Although every ZLD system will be different, many will comprise a pre-treatment phase, an evaporation phase to remove most of the water, and a further concentration or crystallisation phase to produce the final solid residue. Pre-treatment often focuses on removing organic elements and any chemicals which could damage evaporation or other equipment later in the process. Most common water treatments, such as pH adjustment, flocculation, membrane processing, degasification, oxidation, separation and even aerobic and anaerobic digestion, have all been used as pre-treatments for ZLD systems.

Traditionally, vapour compression evaporation has been the main method employed for ZLD processing, with evaporation typically recovering around 95% of wastewater as distillate. Any remaining concentrate is then further treated physically or chemically to produce solid residues (such as crystals) and water. Evaporators used in ZLD systems are often run at lower pressures in order to reduce the boiling point of the liquid being treated. This has three benefits: less energy is required so energy costs are reduced; the formation of many hydrates and salts occurs at lower concentrations at lower temperatures; and it allows the temperature of any remaining concentrate to be raised during subsequent processing.

Whatever kind of evaporator is employed, heat exchangers can play a crucial role in reducing the running costs of a ZLD system by utilising heat from process water and other existing sources, and also recapturing heat at the end of the process and reusing it to boost the energy efficiency of the overall ZLD system.

ZLD in action

HRS installed a ZLD system for an industrial client in Europe.

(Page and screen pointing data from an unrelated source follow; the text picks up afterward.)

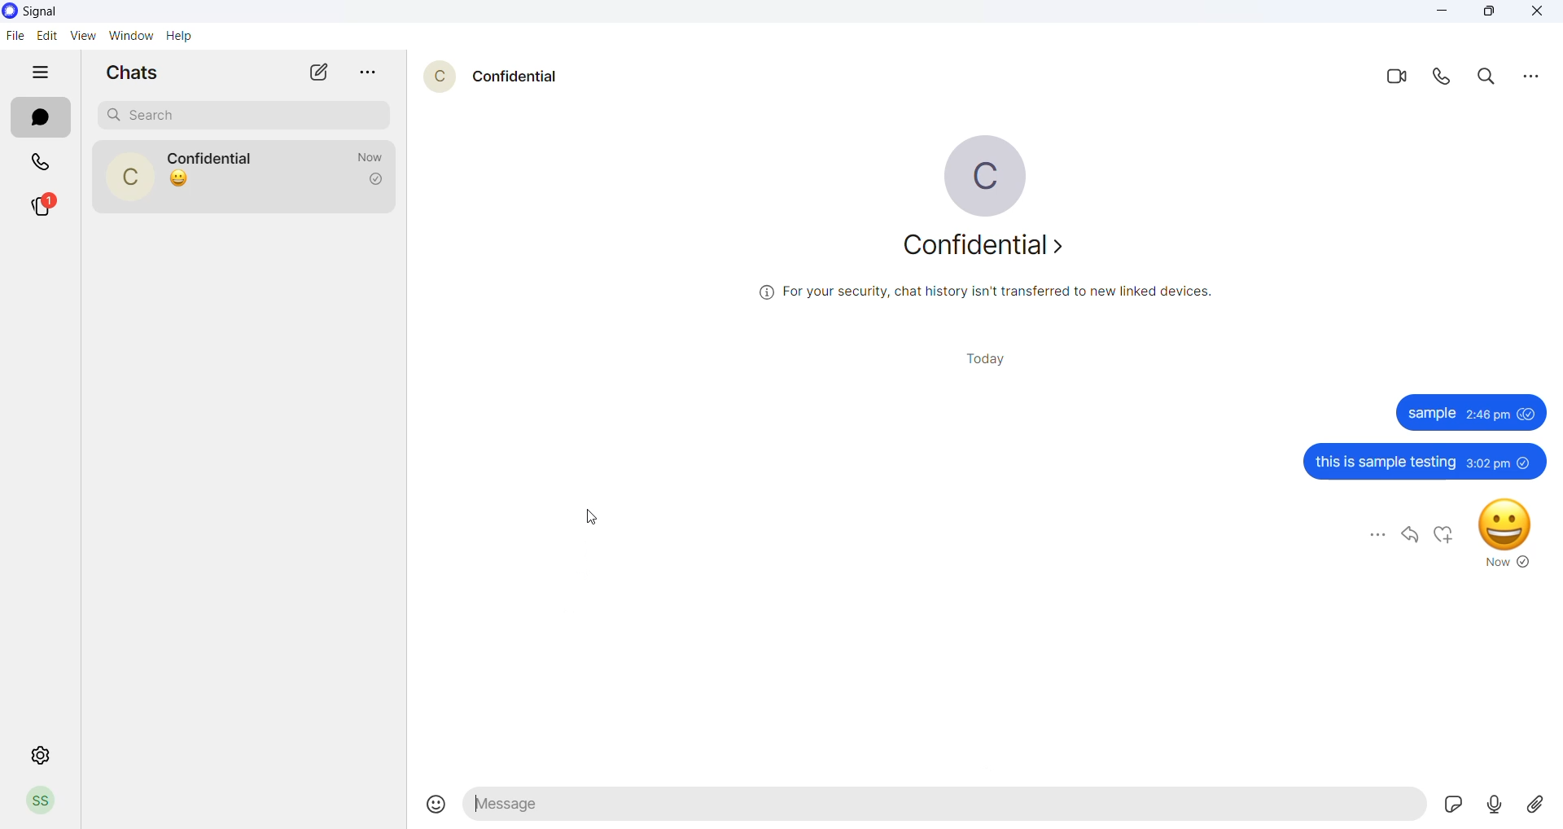  Describe the element at coordinates (432, 805) in the screenshot. I see `emojis` at that location.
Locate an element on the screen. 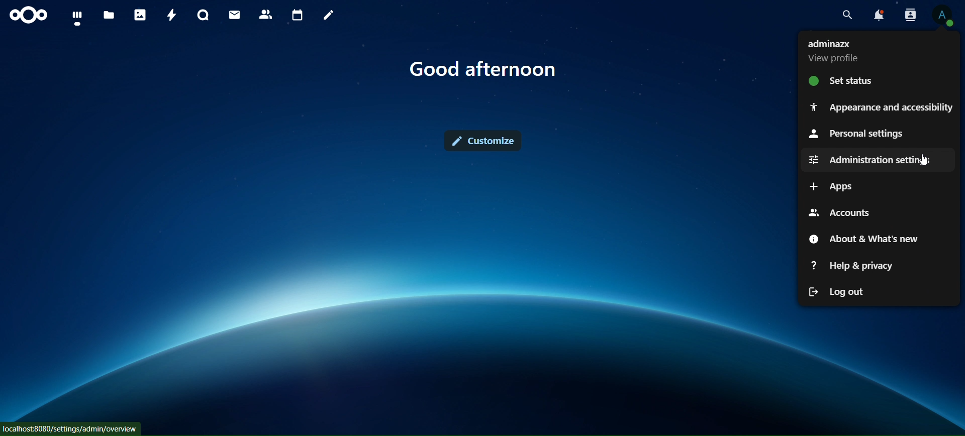  search contacts is located at coordinates (908, 14).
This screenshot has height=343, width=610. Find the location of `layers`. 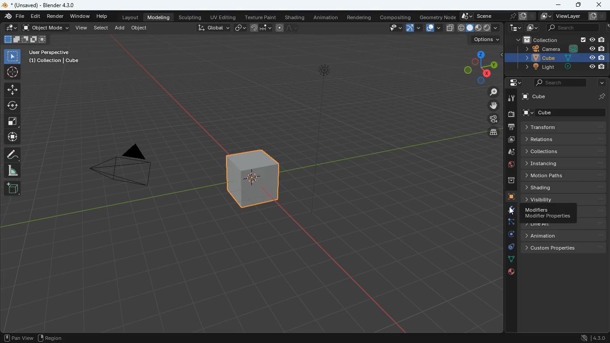

layers is located at coordinates (494, 132).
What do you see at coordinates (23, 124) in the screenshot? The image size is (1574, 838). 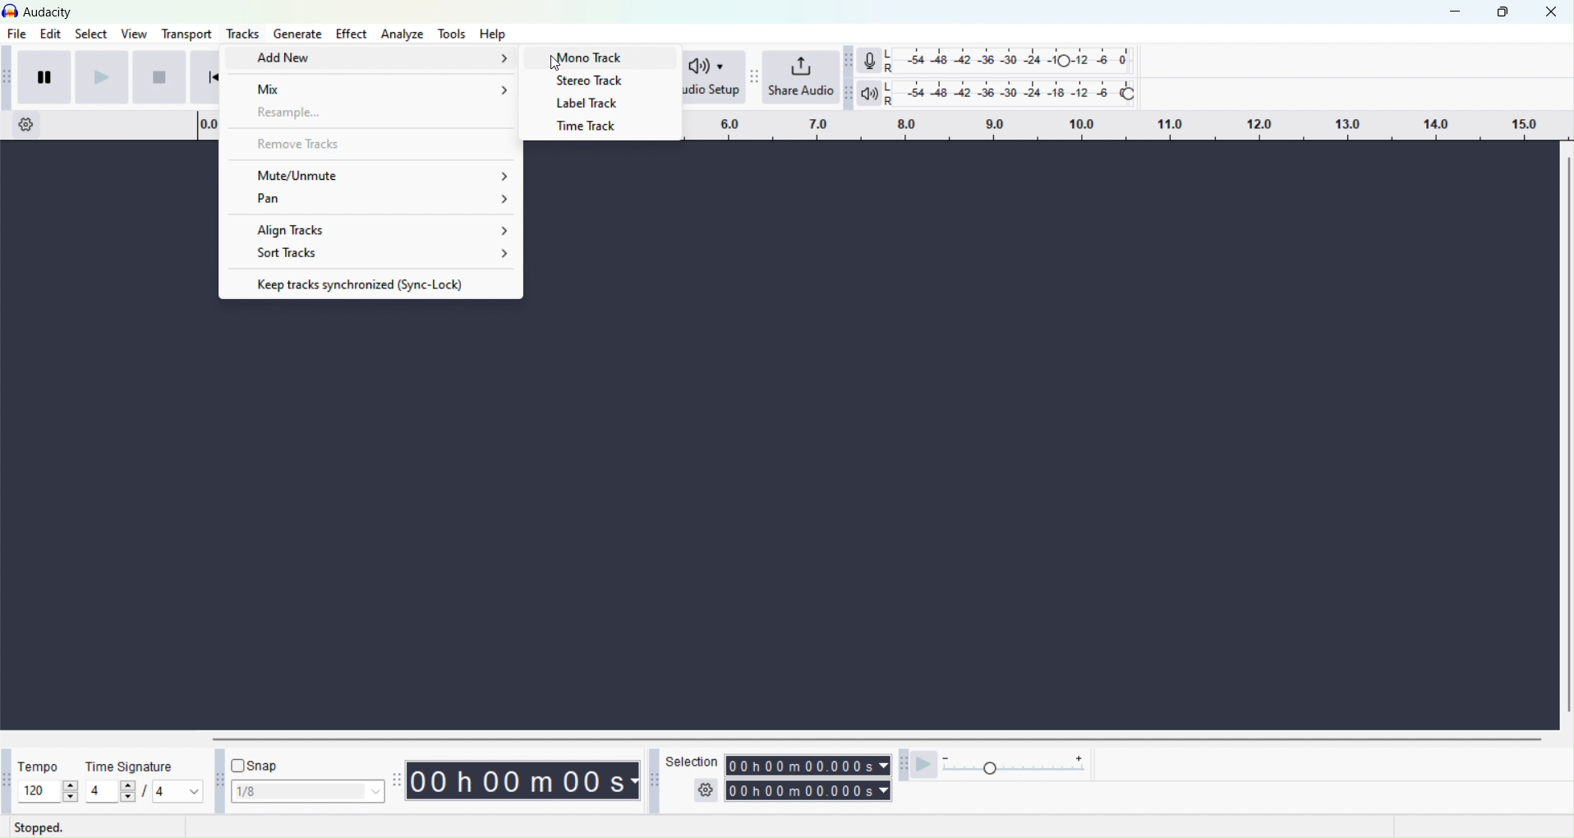 I see `Timeline options` at bounding box center [23, 124].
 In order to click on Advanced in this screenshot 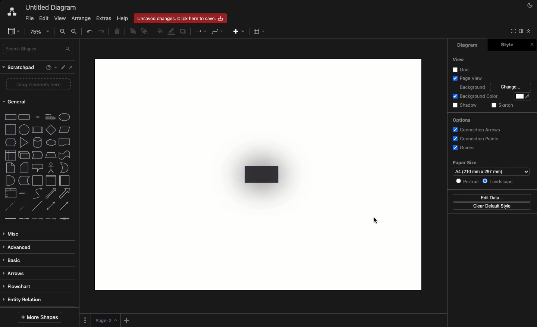, I will do `click(21, 247)`.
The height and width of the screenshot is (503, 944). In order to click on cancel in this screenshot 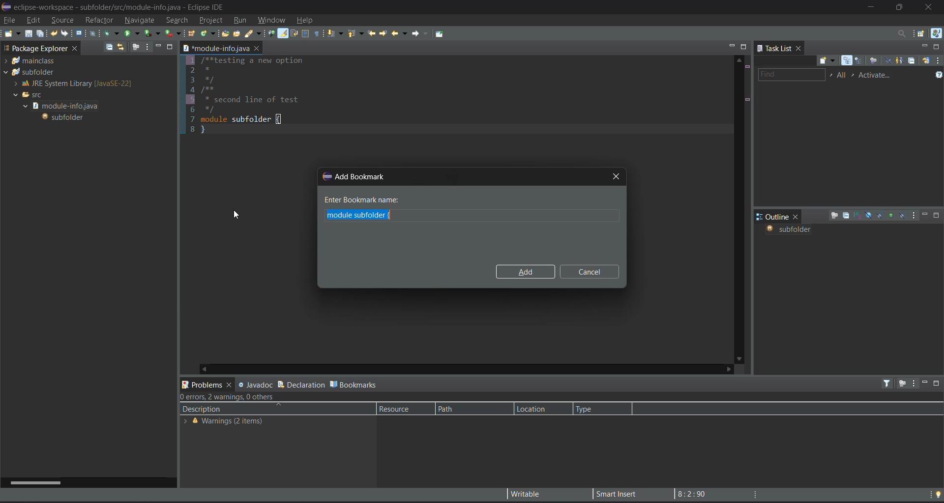, I will do `click(591, 272)`.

This contains the following three process steps:

  1. Evaporation/concentration: A concentrated solution is taken from an existing evaporator to a second (new) evaporator, resulting in a solution containing elevated salt levels above the saturation point.
  2. Cooling: The solution is then cooled to provoke the formation of salt crystals.
  3. Crystallisation: Further crystallisation occurs in specially designed crystallisation tanks, with separation of the crystals that are formed. A supernatant layer of concentrated solution remains after this stage, and is returned to the second evaporator for reprocessing.

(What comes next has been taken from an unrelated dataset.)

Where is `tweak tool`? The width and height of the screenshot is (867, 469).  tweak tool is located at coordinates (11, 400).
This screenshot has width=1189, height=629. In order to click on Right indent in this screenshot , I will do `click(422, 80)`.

Both the evaporation and cooling steps result in a high degree of material fouling on the inside of the equipment, so HRS Unicus Series scraped-surface heat exchangers are used to maintain thermal efficiency and remove fouling as it occurs. Coupled with HRS R Series coolers and custom-designed crystallisation tanks, the result is an efficient process which can work continuously without requiring scheduled downtime.